● **THE TASK**: Pictures are not part of the copy. Reproduce all the records exactly.

[THE DATA Boundary: Start]

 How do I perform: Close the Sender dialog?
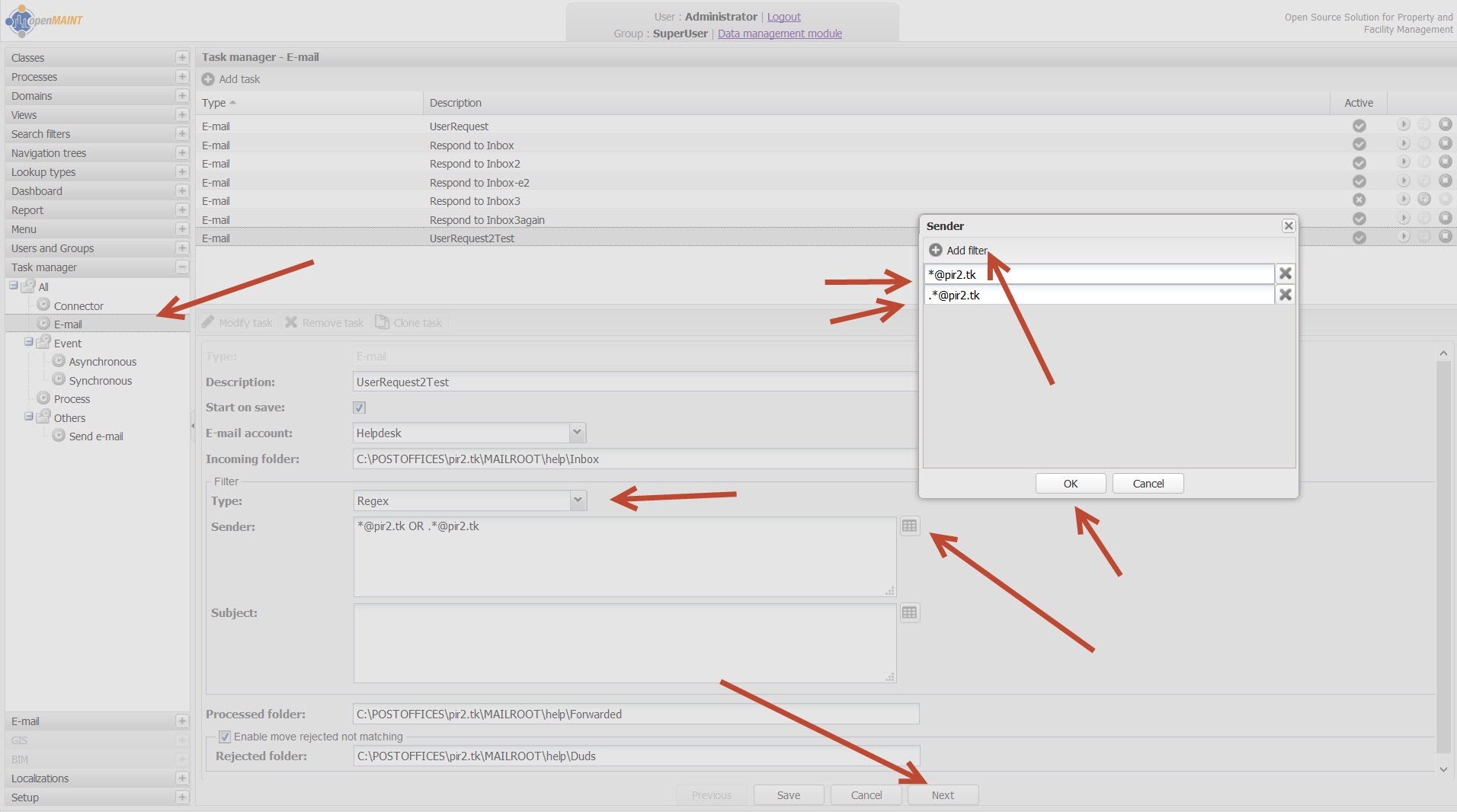pos(1288,225)
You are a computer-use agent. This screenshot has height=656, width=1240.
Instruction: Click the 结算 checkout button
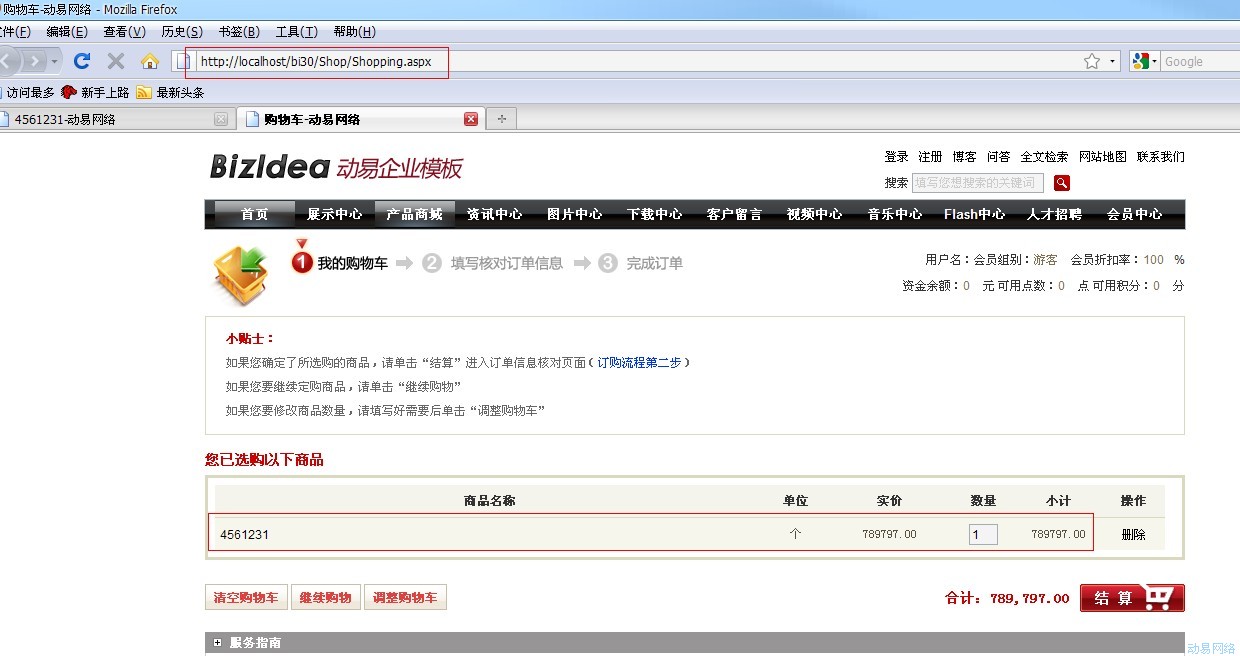tap(1131, 598)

[THE DATA Boundary: End]

● **YOUR SOLUTION**:
 How do I perform: Close the Sender dialog?
pos(1288,225)
You are a computer-use agent. This screenshot has height=656, width=1240.
Instruction: Click the 结算 checkout button
tap(1131, 598)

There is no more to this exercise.